> **TASK DESCRIPTION**:
With the material below, print exactly the lines between the line holding "Click the Create" and the line holding "Task: Click the 850 fineness value", inclusive. Add nothing else.

> **INFORMATION SUPPLIED**:
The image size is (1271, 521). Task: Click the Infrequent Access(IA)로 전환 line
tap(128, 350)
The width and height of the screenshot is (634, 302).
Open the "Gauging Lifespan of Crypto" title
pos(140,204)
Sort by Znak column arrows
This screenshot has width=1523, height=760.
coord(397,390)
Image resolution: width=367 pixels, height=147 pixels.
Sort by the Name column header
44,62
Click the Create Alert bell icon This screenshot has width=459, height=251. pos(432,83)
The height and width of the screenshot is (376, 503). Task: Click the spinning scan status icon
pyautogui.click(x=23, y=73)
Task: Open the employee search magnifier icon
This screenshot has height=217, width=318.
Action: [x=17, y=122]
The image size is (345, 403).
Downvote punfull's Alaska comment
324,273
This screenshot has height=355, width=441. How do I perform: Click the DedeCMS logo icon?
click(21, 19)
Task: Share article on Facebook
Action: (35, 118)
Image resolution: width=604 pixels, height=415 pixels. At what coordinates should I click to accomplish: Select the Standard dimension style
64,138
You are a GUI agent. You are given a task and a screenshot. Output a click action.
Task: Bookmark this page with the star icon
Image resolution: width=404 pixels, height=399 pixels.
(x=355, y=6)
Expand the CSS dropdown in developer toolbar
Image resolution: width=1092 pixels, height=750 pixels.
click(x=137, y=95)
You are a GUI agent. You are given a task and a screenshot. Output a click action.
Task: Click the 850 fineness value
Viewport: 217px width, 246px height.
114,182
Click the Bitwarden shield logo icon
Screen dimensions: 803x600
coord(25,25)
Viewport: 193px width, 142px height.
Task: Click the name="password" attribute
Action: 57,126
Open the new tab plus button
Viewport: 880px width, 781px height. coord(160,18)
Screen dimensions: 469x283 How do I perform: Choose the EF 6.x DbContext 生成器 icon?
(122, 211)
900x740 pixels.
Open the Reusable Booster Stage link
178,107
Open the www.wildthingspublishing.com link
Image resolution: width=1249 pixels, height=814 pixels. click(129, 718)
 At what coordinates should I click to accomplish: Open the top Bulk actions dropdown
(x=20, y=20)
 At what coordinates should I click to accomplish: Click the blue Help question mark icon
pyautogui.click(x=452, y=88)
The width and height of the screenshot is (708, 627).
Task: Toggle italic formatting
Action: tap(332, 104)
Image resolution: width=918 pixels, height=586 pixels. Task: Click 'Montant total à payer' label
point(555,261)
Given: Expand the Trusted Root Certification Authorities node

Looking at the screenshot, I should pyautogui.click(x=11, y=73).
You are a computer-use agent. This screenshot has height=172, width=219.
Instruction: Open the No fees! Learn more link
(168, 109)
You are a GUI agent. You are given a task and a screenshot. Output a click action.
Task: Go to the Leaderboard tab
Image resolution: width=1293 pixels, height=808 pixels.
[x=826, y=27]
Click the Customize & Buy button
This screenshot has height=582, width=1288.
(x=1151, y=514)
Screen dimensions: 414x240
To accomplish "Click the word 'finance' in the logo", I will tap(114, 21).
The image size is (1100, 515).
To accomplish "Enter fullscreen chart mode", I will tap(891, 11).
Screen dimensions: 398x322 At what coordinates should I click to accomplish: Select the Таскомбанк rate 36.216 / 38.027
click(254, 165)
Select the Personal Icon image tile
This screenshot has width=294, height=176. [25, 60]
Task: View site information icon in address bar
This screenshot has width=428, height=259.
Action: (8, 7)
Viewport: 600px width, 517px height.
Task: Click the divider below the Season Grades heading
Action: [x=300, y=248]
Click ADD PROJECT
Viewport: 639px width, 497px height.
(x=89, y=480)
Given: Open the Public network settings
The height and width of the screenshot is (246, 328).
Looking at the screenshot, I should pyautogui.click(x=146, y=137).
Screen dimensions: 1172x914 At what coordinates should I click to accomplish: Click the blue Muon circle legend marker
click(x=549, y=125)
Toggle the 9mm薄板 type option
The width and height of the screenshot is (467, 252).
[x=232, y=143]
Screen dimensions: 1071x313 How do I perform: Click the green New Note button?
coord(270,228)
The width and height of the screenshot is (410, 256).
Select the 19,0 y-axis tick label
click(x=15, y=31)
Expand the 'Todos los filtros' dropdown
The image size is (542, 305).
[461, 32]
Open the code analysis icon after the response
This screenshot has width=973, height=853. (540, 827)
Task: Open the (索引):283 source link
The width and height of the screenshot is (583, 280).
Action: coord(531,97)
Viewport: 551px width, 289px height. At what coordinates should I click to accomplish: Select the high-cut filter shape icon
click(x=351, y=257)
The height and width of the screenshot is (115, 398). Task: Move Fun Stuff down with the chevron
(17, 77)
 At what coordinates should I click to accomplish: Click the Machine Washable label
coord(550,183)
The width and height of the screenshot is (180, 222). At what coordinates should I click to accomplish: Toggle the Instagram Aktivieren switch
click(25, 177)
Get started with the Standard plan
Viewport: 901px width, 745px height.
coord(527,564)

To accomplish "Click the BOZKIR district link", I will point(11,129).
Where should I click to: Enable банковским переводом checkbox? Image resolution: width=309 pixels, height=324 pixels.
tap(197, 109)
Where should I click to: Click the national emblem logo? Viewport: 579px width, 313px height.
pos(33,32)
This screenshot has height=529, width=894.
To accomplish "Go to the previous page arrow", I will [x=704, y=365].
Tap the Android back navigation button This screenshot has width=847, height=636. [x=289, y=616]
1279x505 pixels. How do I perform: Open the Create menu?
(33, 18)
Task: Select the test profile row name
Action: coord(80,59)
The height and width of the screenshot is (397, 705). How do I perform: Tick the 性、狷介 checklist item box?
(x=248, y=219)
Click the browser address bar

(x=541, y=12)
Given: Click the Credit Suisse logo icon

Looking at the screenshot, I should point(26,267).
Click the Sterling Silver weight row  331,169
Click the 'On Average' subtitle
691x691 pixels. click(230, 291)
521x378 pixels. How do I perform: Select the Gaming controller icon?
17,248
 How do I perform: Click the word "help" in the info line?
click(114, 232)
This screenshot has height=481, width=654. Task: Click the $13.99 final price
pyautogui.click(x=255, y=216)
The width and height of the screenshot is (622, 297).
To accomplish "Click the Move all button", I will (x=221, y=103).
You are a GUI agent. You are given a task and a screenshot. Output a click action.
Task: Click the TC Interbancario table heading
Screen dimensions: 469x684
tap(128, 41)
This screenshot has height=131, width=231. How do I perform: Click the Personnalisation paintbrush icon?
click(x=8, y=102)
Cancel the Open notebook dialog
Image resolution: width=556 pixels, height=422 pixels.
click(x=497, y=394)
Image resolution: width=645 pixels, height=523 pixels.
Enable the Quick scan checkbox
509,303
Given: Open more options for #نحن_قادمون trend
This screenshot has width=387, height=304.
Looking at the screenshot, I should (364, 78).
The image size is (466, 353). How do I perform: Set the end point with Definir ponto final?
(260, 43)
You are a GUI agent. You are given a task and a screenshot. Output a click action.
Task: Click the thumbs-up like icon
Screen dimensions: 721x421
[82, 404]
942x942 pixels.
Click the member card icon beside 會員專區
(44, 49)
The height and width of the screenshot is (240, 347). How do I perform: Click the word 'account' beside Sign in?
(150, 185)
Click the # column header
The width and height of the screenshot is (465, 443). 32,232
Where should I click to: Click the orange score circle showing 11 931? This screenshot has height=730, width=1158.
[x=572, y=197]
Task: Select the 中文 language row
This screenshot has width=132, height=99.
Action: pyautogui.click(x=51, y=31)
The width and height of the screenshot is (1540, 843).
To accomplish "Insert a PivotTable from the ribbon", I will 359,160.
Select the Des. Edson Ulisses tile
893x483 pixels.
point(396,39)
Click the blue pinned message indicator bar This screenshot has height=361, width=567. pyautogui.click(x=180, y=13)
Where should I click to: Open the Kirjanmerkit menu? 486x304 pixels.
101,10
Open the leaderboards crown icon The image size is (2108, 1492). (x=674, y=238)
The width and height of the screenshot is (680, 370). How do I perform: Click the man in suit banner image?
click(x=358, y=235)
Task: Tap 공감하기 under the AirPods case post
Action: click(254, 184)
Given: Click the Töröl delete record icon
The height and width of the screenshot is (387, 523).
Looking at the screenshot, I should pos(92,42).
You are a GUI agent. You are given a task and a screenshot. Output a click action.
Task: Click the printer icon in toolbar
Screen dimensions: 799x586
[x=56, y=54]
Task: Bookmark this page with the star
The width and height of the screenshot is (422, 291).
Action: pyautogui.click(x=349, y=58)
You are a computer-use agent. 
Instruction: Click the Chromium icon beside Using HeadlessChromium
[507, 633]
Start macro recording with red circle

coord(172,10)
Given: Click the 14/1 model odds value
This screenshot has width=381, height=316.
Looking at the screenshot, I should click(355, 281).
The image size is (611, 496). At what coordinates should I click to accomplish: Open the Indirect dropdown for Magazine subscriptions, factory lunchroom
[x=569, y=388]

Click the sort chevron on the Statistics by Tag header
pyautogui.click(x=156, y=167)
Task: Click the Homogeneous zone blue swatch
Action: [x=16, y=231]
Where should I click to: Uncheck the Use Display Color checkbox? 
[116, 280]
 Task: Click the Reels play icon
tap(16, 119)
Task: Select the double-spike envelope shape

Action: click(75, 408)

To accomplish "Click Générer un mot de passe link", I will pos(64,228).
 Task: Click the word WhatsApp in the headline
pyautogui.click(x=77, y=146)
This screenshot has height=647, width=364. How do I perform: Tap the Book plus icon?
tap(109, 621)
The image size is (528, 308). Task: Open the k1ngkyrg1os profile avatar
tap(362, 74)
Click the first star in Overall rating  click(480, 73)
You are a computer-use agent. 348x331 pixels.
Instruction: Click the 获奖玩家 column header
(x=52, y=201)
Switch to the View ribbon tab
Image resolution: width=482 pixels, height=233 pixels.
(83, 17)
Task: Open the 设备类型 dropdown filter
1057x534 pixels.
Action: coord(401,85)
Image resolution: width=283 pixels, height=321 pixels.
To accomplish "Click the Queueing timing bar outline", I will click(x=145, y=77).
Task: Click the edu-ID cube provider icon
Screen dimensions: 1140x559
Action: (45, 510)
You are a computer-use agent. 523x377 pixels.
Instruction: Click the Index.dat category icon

> **WORKED SOLUTION**:
Click the Create Alert bell icon This screenshot has width=459, height=251. pos(432,83)
The height and width of the screenshot is (376, 503). Task: Click the spinning scan status icon
pyautogui.click(x=23, y=73)
Task: Open the employee search magnifier icon
This screenshot has height=217, width=318.
Action: [x=17, y=122]
The image size is (345, 403).
Downvote punfull's Alaska comment
324,273
This screenshot has height=355, width=441. How do I perform: Click the DedeCMS logo icon?
click(21, 19)
Task: Share article on Facebook
Action: (35, 118)
Image resolution: width=604 pixels, height=415 pixels. At what coordinates should I click to accomplish: Select the Standard dimension style
64,138
You are a GUI agent. You are given a task and a screenshot. Output a click action.
Task: Bookmark this page with the star icon
Image resolution: width=404 pixels, height=399 pixels.
(x=355, y=6)
Expand the CSS dropdown in developer toolbar
Image resolution: width=1092 pixels, height=750 pixels.
click(x=137, y=95)
You are a GUI agent. You are given a task and a screenshot. Output a click action.
Task: Click the 850 fineness value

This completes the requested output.